Hey Dan! Honestly the punch cutter that I use is the Havana Punch Cutter, super cheap, like $9. I've had mine for about 4 years, attached to my keychain, and it still punches like a champ.


----------



## dvdegeorge (Mar 2, 2015)

I use a Xikar metal V-Cutter and a Zino Double Blade Cigar Cutter
I really like the V cut


----------



## Cigary (Oct 19, 2007)

Cutters are like anything else...it's what works for the individual. Experimentation is something that generally does the trick in finding out what works or what we live best. I love a good V Cut but that means one has to get a cutter that is a proven instrument and doesn't tear up the tobacco during the cut. A straight cut works well but you have to ensure you don't make a cut past the cap or you'll fight the unraveling cigar and that isn't fun.


----------



## dannyG (Mar 5, 2015)

Cigary said:


> Cutters are like anything else...it's what works for the individual. Experimentation is something that generally does the trick in finding out what works or what we live best. I love a good V Cut but that means one has to get a cutter that is a proven instrument and doesn't tear up the tobacco during the cut. A straight cut works well but you have to ensure you don't make a cut past the cap or you'll fight the unraveling cigar and that isn't fun.
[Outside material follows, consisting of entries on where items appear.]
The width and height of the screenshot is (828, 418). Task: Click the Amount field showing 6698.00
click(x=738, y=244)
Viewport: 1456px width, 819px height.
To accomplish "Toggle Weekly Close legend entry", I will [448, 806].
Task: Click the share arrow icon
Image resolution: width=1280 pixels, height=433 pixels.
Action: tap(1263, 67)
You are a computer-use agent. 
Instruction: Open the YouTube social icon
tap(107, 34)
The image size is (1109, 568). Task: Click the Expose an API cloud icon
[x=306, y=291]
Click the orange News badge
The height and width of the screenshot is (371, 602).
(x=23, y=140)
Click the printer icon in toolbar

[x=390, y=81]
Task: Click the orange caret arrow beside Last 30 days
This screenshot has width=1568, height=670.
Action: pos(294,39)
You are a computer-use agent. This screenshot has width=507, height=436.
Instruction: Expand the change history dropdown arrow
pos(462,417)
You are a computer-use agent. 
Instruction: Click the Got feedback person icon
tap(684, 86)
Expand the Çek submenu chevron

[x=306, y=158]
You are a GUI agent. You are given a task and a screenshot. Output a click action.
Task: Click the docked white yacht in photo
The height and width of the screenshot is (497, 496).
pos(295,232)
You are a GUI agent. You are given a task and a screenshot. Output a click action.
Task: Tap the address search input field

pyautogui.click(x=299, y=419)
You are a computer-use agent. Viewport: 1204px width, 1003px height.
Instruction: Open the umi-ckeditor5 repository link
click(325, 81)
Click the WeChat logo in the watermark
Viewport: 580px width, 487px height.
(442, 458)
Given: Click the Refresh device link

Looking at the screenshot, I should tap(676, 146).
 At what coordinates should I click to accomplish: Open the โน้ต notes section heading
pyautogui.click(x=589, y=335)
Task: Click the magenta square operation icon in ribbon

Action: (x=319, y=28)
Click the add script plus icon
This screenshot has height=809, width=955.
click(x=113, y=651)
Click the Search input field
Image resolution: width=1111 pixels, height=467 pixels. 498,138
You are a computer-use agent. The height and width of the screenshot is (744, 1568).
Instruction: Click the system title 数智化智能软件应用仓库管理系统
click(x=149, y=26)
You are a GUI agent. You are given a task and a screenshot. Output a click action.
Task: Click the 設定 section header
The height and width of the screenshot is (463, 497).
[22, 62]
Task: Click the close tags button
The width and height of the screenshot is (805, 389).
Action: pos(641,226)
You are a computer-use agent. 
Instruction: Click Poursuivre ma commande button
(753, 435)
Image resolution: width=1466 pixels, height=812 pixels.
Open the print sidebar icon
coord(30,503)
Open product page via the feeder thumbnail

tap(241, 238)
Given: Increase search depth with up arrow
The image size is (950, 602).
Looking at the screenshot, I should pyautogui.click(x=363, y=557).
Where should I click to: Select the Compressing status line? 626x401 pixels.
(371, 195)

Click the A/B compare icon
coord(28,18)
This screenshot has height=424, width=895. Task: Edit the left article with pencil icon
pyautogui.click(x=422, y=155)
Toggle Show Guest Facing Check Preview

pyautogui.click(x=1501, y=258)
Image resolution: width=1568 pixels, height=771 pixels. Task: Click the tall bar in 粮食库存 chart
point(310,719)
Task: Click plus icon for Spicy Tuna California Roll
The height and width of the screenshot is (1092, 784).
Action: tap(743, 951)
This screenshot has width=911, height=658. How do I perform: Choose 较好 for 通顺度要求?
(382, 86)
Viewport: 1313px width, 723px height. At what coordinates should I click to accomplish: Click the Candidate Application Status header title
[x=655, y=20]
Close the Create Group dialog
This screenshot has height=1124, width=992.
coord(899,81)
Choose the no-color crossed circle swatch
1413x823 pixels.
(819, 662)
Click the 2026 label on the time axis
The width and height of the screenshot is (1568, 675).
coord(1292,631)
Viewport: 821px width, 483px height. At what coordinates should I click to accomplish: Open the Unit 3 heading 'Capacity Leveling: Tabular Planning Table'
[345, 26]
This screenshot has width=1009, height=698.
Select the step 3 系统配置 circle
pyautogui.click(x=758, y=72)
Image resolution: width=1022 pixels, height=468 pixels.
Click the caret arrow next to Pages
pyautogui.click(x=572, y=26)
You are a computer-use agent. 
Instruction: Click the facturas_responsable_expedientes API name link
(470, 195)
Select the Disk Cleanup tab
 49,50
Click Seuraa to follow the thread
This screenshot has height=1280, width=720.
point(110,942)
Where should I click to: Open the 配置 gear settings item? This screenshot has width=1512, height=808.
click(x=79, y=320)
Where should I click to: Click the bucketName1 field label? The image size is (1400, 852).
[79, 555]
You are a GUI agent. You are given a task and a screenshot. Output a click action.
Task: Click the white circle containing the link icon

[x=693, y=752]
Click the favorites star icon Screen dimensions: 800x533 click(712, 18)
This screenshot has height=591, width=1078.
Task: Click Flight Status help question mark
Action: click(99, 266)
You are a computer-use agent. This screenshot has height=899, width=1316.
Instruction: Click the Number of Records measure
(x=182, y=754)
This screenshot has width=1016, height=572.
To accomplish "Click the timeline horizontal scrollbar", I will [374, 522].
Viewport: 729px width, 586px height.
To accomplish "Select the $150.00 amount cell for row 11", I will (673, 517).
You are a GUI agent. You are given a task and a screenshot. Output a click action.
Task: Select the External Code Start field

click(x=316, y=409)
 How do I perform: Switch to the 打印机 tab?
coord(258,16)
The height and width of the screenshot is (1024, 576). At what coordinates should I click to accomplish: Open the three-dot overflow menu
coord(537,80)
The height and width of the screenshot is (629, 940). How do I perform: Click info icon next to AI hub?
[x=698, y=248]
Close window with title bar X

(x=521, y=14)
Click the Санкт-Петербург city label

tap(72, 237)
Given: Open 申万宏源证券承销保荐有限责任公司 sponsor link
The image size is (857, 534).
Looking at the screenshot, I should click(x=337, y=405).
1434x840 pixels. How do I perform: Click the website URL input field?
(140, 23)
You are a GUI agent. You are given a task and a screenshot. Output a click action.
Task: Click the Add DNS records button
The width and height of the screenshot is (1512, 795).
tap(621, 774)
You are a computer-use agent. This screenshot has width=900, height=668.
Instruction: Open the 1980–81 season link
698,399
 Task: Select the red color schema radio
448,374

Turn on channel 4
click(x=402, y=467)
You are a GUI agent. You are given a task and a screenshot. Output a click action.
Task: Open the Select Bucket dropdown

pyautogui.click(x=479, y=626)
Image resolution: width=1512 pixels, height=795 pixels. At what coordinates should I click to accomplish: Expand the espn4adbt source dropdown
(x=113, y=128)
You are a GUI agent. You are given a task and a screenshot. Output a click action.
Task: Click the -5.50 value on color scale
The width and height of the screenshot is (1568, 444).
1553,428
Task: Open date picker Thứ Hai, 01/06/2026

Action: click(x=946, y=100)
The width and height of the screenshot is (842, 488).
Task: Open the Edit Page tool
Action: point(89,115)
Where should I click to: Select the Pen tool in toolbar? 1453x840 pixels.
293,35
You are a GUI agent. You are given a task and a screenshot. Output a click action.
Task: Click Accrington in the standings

Any recommendations on a V-cutter?


----------



## socalocmatt (Dec 22, 2010)

dannyG said:


> Any recommendations on a V-cutter?


Xikar V Cutter works great, at least mine does. Although I still prefer the normal guillotine.

Here is a review on it: http://www.cigarforums.net/forums/vb/cigar-accessory-reviews/285334-xikar-vx-cutter-review.html


----------



## Cigary (Oct 19, 2007)

dannyG said:


> Any recommendations on a V-cutter?


I can recommend a few but remember that you get what you pay for. I have a Xikar V Cutter and it works great...plus you get a warranty for life so that is an extra reason for buying one. I have a V Cutter from the Boston Cutter Company...it's called the "Little Guy"...here's the link and yes....it will kick your wallets a$$ but I bought mine in 1999 and it works as good today as the day I bought it. Don't be fooled by imitations.....they aren't the same.

Little Guy Boston Cigar Cutter - Mahogany | MonsterMarketplace.com

Another great cutter is the quad stainless steel model that has 4 cuts...2 of the straight kind and 2 V cuts...small and large for each. I think you can still get these for around $40...totally worth it as it is a table top cutter that I've had for 3 years.


----------